Pandoc
Notes related to Pandoc.
It can be useful to generate a Pandoc identifier outside Pandoc. For example, I do this in the static site generator for this site. I use it to link each tag to the list of pages that have the tag on the tag page.
While the algorithm is documented in prose, I have not found official pseudocode for it. I looked up the original Haskell code to make sure everything was correct.
The algorithm in Python. This version supports Unicode.
import re
def pandoc_id(s: str) -> str:
s = s.lower()
# The character class `\w` includes underscores.
s = re.sub(r"[^\s\w.-]", "", s)
s = re.sub(r"\s+", "-", s)
s = re.sub(r"^[\d\W_]+", "", s)
return s or "section"
Note that this is the default identifier algorithm in Pandoc. GitHub Flavored Markdown, which Pandoc also support, uses a different algorithm.
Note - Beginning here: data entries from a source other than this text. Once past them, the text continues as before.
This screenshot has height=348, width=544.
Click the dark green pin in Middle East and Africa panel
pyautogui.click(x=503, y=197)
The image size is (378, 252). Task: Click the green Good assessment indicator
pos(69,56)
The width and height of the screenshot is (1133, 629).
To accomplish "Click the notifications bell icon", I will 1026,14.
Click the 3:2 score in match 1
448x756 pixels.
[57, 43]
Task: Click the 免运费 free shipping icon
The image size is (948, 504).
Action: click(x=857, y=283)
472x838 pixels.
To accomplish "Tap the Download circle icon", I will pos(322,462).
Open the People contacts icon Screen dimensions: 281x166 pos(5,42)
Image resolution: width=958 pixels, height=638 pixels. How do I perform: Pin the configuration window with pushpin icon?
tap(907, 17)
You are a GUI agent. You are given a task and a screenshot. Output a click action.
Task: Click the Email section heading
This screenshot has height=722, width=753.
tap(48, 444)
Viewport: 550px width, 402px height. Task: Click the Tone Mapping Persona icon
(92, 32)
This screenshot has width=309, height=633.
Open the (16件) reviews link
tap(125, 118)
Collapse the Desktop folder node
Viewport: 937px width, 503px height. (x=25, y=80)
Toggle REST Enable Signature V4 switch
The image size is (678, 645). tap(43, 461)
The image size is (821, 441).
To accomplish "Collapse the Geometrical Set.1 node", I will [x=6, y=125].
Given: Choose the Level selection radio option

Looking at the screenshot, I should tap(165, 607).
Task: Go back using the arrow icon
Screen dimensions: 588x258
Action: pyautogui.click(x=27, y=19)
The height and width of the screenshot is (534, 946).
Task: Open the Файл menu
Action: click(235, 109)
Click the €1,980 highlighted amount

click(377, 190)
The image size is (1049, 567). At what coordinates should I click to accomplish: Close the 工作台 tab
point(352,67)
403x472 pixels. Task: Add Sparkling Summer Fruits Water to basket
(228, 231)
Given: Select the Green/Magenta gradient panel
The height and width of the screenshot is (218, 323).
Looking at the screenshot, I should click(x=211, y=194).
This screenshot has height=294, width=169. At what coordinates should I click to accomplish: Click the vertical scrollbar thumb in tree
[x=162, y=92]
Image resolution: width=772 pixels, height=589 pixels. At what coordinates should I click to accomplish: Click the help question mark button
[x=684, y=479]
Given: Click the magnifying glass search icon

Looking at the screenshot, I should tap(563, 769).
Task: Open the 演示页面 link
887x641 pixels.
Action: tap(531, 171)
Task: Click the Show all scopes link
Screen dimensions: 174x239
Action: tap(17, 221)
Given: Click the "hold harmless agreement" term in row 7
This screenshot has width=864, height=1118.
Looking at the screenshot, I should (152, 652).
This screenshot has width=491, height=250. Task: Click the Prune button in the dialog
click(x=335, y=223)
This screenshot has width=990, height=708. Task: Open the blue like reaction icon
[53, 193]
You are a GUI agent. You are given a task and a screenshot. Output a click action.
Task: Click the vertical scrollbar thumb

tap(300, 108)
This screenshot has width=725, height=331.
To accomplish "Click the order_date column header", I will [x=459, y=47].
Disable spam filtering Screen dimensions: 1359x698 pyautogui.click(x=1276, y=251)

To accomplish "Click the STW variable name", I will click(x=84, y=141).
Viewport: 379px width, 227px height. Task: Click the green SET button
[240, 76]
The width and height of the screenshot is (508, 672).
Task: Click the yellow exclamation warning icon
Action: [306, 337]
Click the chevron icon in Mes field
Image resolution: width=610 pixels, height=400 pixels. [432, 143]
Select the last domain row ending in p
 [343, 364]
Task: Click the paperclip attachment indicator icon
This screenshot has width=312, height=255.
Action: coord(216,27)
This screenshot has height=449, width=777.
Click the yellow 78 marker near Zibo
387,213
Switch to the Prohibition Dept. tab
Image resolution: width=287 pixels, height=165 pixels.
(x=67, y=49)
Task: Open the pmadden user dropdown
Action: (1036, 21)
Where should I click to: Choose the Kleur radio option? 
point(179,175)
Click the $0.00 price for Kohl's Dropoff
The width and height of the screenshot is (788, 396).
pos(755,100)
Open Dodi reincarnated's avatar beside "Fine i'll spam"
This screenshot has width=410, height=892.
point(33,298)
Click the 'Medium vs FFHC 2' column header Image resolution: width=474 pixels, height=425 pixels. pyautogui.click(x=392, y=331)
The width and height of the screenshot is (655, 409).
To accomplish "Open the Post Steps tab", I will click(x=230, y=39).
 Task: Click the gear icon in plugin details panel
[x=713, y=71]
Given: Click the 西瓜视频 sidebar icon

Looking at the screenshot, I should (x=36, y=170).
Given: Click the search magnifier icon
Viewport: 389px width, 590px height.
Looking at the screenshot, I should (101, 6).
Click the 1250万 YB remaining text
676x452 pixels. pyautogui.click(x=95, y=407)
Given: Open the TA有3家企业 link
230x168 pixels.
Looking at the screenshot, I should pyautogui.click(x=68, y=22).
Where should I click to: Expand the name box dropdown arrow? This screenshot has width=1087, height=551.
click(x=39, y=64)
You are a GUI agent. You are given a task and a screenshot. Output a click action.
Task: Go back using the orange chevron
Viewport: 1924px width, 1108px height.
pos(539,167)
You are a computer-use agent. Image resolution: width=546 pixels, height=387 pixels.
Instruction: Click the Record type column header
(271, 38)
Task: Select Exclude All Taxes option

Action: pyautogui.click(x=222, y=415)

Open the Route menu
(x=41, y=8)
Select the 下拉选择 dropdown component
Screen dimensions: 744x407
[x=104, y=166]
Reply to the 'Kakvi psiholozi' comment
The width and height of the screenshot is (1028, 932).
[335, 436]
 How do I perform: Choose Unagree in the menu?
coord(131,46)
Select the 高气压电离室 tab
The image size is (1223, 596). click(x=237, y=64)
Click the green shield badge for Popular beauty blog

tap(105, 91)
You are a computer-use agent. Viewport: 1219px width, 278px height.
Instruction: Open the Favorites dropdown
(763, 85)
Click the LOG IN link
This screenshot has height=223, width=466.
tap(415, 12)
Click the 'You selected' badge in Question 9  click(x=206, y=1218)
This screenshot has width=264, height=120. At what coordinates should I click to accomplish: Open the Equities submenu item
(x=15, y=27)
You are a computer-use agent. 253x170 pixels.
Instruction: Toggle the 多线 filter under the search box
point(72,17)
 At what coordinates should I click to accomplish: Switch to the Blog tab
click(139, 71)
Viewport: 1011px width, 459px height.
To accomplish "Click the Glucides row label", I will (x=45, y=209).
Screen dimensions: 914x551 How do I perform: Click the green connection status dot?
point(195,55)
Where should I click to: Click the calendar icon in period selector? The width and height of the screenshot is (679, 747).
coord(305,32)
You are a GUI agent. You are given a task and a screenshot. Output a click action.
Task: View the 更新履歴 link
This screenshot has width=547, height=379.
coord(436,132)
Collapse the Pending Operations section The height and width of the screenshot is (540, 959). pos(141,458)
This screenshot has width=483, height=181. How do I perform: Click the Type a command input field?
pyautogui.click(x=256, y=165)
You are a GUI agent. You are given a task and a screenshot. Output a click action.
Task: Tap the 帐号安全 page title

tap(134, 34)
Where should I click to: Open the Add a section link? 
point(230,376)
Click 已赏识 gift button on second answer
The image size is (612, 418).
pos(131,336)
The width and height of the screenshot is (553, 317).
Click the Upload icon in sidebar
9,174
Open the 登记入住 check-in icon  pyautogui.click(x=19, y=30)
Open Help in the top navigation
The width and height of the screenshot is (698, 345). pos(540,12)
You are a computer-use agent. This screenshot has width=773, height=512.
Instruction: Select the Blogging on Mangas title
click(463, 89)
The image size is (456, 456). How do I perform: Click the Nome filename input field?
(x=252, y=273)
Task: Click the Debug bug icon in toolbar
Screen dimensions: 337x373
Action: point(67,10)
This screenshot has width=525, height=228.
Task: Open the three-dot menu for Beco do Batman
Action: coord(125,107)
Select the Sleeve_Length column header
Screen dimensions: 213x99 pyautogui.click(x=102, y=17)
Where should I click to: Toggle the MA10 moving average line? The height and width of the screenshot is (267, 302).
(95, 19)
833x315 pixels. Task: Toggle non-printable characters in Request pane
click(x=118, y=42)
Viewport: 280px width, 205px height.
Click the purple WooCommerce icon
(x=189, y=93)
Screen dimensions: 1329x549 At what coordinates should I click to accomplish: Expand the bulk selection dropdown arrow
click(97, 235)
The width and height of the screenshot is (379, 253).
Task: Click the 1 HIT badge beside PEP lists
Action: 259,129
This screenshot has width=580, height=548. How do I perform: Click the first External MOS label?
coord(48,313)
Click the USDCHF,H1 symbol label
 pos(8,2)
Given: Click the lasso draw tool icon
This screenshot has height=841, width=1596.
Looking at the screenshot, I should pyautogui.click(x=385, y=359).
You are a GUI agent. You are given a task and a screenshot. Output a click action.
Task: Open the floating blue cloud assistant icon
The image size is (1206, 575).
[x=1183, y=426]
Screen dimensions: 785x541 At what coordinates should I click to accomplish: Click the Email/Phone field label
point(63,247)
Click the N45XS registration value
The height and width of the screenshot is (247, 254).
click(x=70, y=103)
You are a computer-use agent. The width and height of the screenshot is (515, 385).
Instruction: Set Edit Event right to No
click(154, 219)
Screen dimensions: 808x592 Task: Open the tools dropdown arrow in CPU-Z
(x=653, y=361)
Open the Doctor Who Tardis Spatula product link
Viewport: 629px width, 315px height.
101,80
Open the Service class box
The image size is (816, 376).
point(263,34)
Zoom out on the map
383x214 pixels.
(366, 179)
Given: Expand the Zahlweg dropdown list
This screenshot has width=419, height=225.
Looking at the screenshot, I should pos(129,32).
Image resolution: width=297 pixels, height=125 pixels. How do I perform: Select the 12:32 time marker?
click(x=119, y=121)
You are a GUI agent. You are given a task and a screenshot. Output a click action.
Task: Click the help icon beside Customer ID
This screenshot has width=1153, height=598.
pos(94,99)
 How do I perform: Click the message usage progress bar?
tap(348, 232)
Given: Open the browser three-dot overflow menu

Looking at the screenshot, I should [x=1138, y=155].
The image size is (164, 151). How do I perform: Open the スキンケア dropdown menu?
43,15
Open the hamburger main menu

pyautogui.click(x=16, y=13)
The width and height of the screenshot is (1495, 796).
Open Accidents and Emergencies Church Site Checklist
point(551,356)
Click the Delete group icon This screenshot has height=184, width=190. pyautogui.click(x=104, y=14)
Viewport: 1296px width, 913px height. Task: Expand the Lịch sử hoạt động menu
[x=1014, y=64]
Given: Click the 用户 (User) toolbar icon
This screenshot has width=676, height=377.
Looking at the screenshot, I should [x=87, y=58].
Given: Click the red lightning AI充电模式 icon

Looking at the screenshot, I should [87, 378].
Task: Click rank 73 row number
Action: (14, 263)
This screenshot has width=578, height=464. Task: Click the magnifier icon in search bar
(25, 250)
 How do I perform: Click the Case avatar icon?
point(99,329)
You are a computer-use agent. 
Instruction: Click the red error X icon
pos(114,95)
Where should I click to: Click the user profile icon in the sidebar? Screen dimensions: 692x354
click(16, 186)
If a generated identifier is the same as one that already exists in the document, append -
and n to the new identifier, where n is an integer starting with 1.
This is a POSIX shell and POSIX Basic Regular Expressions implementation. It works correctly only on ASCII text.
tr '[:upper:]' '[:lower:]' \
| sed '
s/[^[:space:]a-z0-9._-]//g;
s/[[:space:]][[:space:]]*/-/g;
s/^[^a-z]*//;
s/^$/section/
'
The regular expressions do not use +
, because +
isn’t part of BRE.